On occasion, I do have fun driving my little car places, though. My current car is a step up from my old Geo Prizm, which I bought new when I was working my first job and had no extra features (for a long time I was the only person I knew with manual window cranks). It did get 40 miles to the gallon (something I desperately miss), but I did eventually come to admit that Ray’s jokes about it being powered by rubber bands weren’t too far off the mark. It went from zero to 60 in about ten minutes — it was, however, a nice step up from the car I drove before that: a used Ford Escort with no air conditioning and a blood red interior more suited for a bordello.
Yesterday, Natalie and I had to go to Houston for a morning meeting and an afternoon presentation, and I drove since I have a toll tag in my car. Cash tolls are really hard to get reimbursed for unless you can get the toll-taker to give you a receipt, which they’re not always willing to do — and who the heck wants to wait in that line anyway?
The thing I love about driving in Houston is the High Occupancy Vehicle (HOV) lane on US 290, which is the main artery from the northwest (and also the road that goes to Austin). We don’t have HOV lanes in Austin. They talk about putting them in on I-35 every so often, and then the environmentalists complain that they won’t do enough to reduce traffic, and everyone gets into an argument and then they decide to do nothing about traffic congestion and the problem just gets worse.
In general, I do support environmentalism and being green and recycling and if I hadn’t been forced to replace my car at the wrong time after an accident I would probably be driving a hybrid. However, the Austin environmentalists have this tendency to deal with being in one of the nation’s fastest growing cities by adopting a “wait and see” attitude toward development projects, which means that by the time any action is taken the problem is exponentially worse than it was when it first came up for discussion (see: the new airport, the new toll roads, and the still-not-approved plan to reconstruct I-35, which is jammed up pretty much during all daylight and most nighttime hours).
Where was I? Oh, yes. The US 290 HOV lane. I discovered my inner teenage boy yesterday as I relished in the sheer, unadulterated, completely adolescent pleasure of speeding along at 70 miles an hour while traffic sat at a dead stop in the main lanes of the freeway on the other side of the concrete barrier.

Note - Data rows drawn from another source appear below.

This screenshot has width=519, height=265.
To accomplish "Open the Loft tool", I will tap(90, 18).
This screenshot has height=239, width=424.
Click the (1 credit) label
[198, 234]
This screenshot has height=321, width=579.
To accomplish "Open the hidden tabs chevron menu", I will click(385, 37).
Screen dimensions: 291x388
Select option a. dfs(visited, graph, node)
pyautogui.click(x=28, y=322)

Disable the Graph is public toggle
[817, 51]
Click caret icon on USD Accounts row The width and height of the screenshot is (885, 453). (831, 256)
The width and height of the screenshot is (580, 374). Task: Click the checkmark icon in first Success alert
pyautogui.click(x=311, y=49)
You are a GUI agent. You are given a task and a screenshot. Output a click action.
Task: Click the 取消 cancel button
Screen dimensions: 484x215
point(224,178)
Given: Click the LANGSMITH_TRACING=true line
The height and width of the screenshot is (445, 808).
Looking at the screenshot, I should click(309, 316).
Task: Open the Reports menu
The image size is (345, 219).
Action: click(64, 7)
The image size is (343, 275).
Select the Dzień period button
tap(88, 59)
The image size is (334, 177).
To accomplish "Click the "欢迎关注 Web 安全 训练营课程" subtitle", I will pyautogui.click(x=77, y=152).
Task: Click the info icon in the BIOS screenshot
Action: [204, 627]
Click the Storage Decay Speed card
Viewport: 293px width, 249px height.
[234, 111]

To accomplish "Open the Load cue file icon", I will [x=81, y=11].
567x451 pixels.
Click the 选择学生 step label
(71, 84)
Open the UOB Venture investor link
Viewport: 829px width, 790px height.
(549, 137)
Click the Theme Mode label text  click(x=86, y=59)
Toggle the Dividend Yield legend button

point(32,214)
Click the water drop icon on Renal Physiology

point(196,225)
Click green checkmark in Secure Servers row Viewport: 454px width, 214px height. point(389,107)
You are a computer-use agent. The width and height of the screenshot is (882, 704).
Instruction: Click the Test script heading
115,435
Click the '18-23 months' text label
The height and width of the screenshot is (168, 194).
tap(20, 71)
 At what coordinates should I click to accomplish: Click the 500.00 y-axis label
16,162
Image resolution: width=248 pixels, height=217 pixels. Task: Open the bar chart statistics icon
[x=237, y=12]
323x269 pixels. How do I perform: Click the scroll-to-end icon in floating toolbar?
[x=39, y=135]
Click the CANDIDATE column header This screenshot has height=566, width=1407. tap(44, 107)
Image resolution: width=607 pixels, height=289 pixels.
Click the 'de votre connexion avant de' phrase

The HOV lane rises and falls at various overpasses, and at a couple of points I barely restrained myself from yelling out, “Wheeeee!” as we rose and fell and bounced down the road like we were in our own private roller coaster car.
It helped that we’d left a rainy, cold Austin and arrived in sunny (OK, partly cloudy) Houston where the temperature was hovering around 80. It just sort of made everything perfect.
On the way back from our afternoon session in the southern suburbs, I experienced something I’ve heard about but never seen for myself: the unique Houston rush hour, where traffic is jammed in bumper-to-bumper and everyone is going 75 miles an hour. It’s one of the most exhilarating and terrifying things I’ve ever experienced — at one point, I remember thinking, “Dear God, don’t let anyone sneeze or we’ll all be truly fucked … ” Fortunately for me, traffic slowed down to a crawl by the time I needed to change lanes because I was starting to break into a cold sweat of trying to work out the mechanics of shifting across four lanes of tightly packed fast moving traffic.
And so, this morning, as I sat on the freeway in slow traffic in the rain, I looked longingly at the grass median strip where there may, someday, eventually be an HOV lane and I thought, “wheee … ” It made me smile just a little.